• [EXERCISE GOAL] Convert the data below into a JSON list of strings, with one string per line. Skip any blank lines and leave the pictures out.

▼

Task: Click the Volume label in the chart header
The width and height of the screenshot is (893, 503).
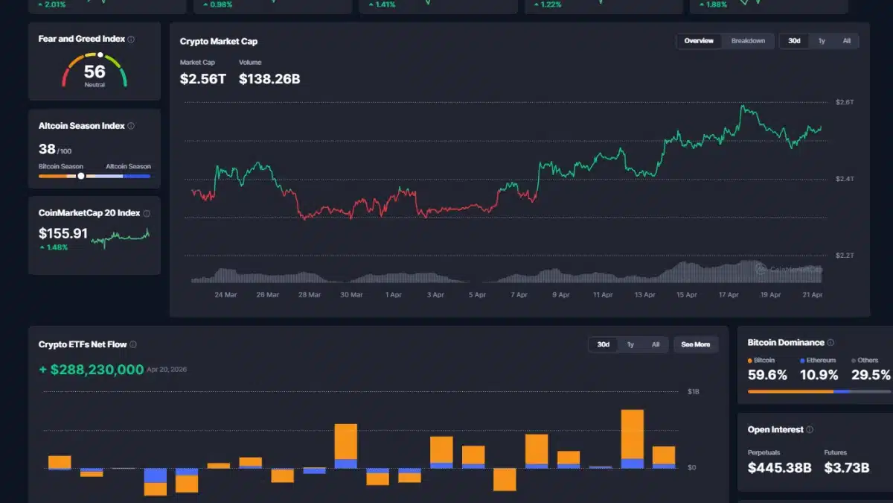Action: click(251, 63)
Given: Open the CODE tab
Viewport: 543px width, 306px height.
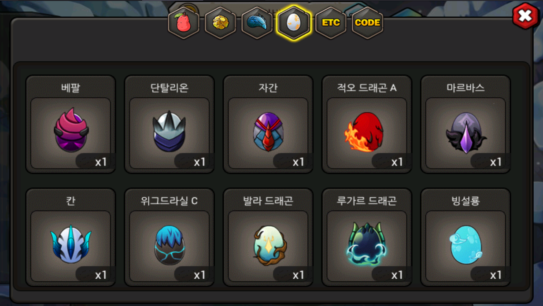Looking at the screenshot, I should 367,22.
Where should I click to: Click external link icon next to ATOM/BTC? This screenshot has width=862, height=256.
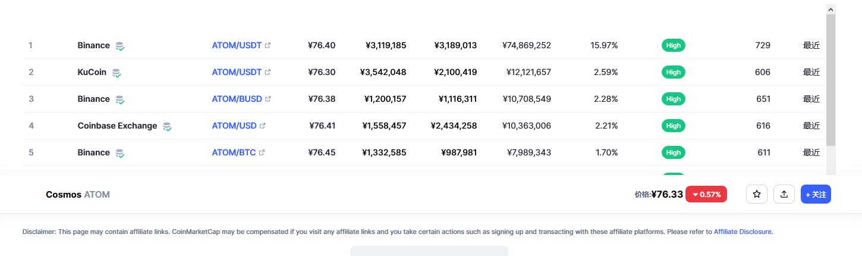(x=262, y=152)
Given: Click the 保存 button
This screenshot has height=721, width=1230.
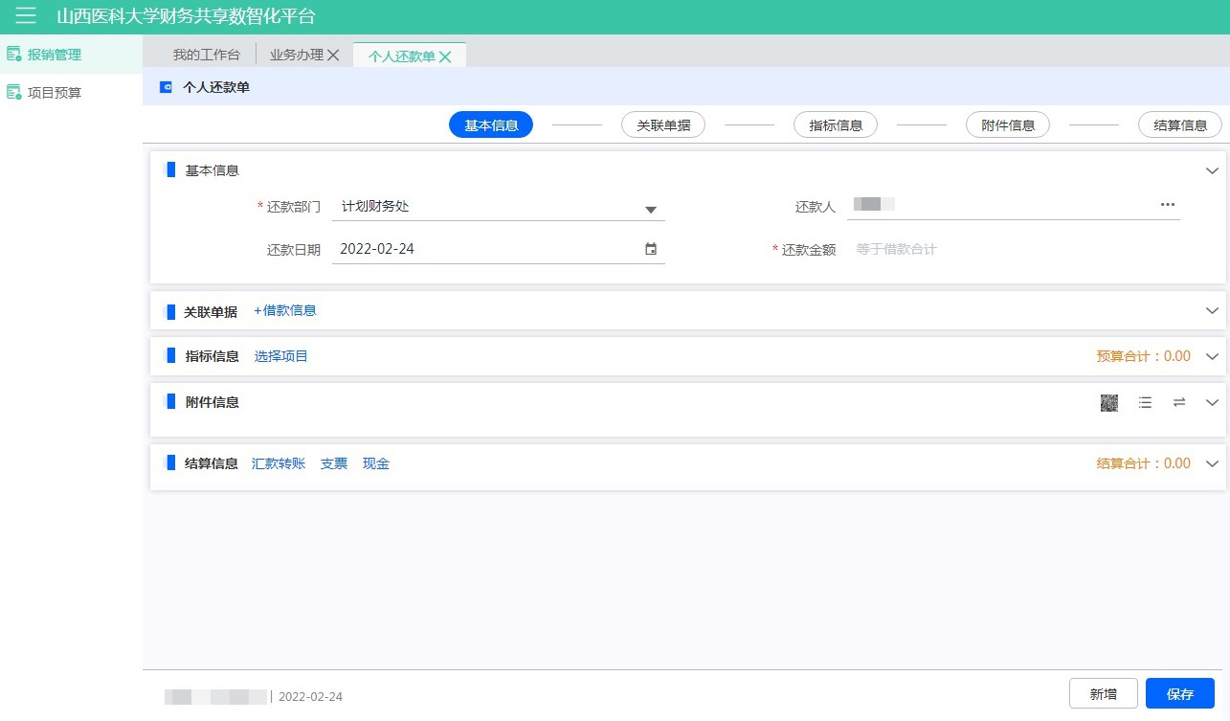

▲

• [RESPONSE TO THIS TASK]
[
  "Task: Click the Volume label in the chart header",
  "The width and height of the screenshot is (893, 503).",
  "Action: click(251, 63)",
  "Given: Open the CODE tab",
  "Viewport: 543px width, 306px height.",
  "Looking at the screenshot, I should 367,22.",
  "Where should I click to: Click external link icon next to ATOM/BTC? This screenshot has width=862, height=256.",
  "(x=262, y=152)",
  "Given: Click the 保存 button",
  "This screenshot has height=721, width=1230."
]